#### DATA FOR REVIEW ####
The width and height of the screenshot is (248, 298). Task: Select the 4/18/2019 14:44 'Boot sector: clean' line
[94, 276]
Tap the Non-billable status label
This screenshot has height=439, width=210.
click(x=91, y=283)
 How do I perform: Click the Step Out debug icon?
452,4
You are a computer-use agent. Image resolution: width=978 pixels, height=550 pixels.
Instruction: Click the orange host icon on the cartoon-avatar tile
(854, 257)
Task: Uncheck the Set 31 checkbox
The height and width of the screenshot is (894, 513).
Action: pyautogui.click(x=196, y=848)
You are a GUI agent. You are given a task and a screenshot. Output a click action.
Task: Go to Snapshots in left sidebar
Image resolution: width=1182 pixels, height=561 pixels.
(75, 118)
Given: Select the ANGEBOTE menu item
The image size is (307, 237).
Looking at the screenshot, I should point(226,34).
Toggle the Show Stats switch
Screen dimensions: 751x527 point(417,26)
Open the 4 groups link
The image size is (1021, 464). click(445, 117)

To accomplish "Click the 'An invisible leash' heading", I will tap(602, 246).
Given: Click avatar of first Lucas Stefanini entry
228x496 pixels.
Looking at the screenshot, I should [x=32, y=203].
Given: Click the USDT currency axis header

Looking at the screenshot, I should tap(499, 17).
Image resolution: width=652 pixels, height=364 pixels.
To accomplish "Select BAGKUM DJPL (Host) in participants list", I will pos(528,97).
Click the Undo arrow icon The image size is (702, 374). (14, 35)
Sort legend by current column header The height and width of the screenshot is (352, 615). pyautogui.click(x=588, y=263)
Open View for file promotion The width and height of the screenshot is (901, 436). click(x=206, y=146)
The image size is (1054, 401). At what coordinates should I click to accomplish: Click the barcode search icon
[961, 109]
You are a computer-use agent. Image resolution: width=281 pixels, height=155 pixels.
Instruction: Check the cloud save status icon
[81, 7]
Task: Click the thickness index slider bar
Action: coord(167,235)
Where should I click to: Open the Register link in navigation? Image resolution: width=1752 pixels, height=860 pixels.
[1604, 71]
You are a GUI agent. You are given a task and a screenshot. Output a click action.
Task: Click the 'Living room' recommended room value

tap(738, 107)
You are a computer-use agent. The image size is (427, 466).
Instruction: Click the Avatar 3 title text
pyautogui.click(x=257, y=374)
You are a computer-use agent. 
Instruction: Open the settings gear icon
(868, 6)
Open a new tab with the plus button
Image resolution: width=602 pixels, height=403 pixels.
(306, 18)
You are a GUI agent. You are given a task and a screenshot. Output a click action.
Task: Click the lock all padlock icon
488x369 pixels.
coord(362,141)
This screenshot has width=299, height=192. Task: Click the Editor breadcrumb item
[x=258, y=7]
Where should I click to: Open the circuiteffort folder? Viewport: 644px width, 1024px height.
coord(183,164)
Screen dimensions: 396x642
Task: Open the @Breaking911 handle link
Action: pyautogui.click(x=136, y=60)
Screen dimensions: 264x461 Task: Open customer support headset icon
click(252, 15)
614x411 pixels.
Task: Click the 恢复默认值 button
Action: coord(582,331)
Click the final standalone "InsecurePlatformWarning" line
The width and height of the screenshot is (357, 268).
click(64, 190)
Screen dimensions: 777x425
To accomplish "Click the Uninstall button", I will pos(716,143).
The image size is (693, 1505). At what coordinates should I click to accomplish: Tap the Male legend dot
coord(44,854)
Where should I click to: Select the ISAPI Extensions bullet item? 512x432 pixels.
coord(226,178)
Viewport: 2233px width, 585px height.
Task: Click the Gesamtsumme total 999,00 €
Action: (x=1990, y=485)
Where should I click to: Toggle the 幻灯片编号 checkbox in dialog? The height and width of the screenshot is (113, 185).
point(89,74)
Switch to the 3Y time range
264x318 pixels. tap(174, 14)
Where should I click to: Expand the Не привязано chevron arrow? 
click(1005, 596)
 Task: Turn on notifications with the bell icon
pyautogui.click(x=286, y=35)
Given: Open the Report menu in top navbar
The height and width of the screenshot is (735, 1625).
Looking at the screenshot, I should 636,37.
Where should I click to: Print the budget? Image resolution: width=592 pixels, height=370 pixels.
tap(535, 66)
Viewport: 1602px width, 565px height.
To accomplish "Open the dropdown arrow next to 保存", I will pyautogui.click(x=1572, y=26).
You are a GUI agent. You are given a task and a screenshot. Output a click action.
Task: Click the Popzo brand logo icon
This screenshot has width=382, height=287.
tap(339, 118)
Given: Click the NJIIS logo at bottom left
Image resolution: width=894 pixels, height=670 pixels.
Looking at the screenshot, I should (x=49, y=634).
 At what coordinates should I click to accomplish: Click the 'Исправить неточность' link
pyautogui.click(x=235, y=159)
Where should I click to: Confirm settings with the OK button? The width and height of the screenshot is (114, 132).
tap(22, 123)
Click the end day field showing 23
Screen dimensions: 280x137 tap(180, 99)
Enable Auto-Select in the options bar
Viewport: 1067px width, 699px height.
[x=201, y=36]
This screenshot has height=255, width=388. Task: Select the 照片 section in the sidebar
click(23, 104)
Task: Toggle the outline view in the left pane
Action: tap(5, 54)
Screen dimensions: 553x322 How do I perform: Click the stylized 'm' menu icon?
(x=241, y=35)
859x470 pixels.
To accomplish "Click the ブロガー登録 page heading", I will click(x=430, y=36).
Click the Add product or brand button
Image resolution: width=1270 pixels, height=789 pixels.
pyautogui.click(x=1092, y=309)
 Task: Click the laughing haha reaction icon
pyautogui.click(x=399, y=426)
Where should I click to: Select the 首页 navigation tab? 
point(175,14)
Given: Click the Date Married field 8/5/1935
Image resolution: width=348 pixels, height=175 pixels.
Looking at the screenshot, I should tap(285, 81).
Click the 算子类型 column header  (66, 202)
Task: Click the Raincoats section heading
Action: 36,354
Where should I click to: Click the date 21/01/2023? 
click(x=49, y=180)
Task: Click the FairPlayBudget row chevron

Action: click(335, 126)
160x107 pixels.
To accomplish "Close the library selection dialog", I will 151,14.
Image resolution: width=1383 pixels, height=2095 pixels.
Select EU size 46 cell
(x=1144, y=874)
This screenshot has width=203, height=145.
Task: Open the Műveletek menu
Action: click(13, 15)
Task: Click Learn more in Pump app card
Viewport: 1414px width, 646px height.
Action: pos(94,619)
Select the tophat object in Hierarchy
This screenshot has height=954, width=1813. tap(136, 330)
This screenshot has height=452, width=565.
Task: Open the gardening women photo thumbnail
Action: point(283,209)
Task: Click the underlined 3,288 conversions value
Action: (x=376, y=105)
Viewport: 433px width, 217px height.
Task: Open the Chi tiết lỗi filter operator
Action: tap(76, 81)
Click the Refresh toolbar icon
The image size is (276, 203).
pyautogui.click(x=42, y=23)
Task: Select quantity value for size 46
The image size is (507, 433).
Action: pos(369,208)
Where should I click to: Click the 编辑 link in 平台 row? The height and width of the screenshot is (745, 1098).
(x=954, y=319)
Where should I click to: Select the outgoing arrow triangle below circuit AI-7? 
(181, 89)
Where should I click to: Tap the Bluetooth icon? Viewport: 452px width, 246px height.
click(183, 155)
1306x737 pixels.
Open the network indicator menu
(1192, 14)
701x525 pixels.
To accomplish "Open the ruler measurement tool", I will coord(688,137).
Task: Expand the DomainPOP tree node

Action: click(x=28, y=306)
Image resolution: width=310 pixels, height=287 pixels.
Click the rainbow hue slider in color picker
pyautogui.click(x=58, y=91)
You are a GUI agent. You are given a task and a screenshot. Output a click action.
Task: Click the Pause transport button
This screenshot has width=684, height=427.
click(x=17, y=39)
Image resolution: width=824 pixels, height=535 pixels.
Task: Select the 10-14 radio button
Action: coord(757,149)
####
▶ **REQUIRED WORK**: Using the records above, copy word for word the line with "You are a computer-use agent. Image resolution: width=978", the line with "Given: Click avatar", and every line between them.

▶ **RESULT OF THE EXERCISE**:
You are a computer-use agent. Image resolution: width=978 pixels, height=550 pixels.
Instruction: Click the orange host icon on the cartoon-avatar tile
(854, 257)
Task: Uncheck the Set 31 checkbox
The height and width of the screenshot is (894, 513).
Action: pyautogui.click(x=196, y=848)
You are a GUI agent. You are given a task and a screenshot. Output a click action.
Task: Go to Snapshots in left sidebar
Image resolution: width=1182 pixels, height=561 pixels.
(75, 118)
Given: Select the ANGEBOTE menu item
The image size is (307, 237).
Looking at the screenshot, I should point(226,34).
Toggle the Show Stats switch
Screen dimensions: 751x527 point(417,26)
Open the 4 groups link
The image size is (1021, 464). click(445, 117)

To accomplish "Click the 'An invisible leash' heading", I will tap(602, 246).
Given: Click avatar of first Lucas Stefanini entry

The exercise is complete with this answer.